Mariano apenas trabajaba en su casa: pintaba al aire libre, aborrecía la luz convencional del estudio, la estrechez de su ambiente. Recorría los alrededores de Madrid y las provincias cercanas, buscando los tipos toscos é ingenuos, cuyas caras parecían transpirar la antigua alma española. Subía al Guadarrama en pleno invierno, permaneciendo como un explorador único en los campos de nieve, para trasladar al lienzo los pinos seculares, retorcidos y negros bajo sus gorros de heladas vedijas.
Al verificarse la Exposición estalló el nombre de Renovales como un cañonazo, esparciendo sus ecos por las cumbres del entusiasmo y las sombrías oquedades de la opinión. No presentó un cuadro enorme y con argumento como en su primer triunfo. Eran lienzos pequeños, estudios confiados al azar de un buen encuentro, pedazos de Naturaleza, hombres y paisajes reproducidos con una verdad asombrosa y brutal que escandalizaba al público.

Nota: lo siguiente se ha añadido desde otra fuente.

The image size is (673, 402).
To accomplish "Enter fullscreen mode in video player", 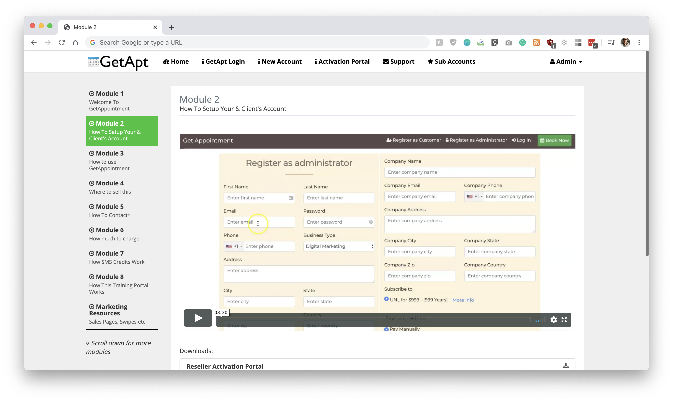I will pos(564,320).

Los padres graves de la pintura retorcíanse, como si recibiesen una bofetada, ante estos hierros que parecían llamear entre los otros cuadros apagados y plomizos. Reconocían que Renovales era un pintor, pero sin imaginación, sin inventiva, sin otro mérito que el de trasladar al lienzo aquello que contemplaban sus ojos. Los jóvenes se agrupaban en torno del nuevo maestro: hubo disputas interminables, apasionadas discusiones, odios de muerte, aleteando sobre esta batalla el nombre de Renovales, fijo casi á diario en las columnas de los periódicos, hasta el punto de que le faltaba poco para ser tan célebre como un matador de toros ó un orador del Congreso.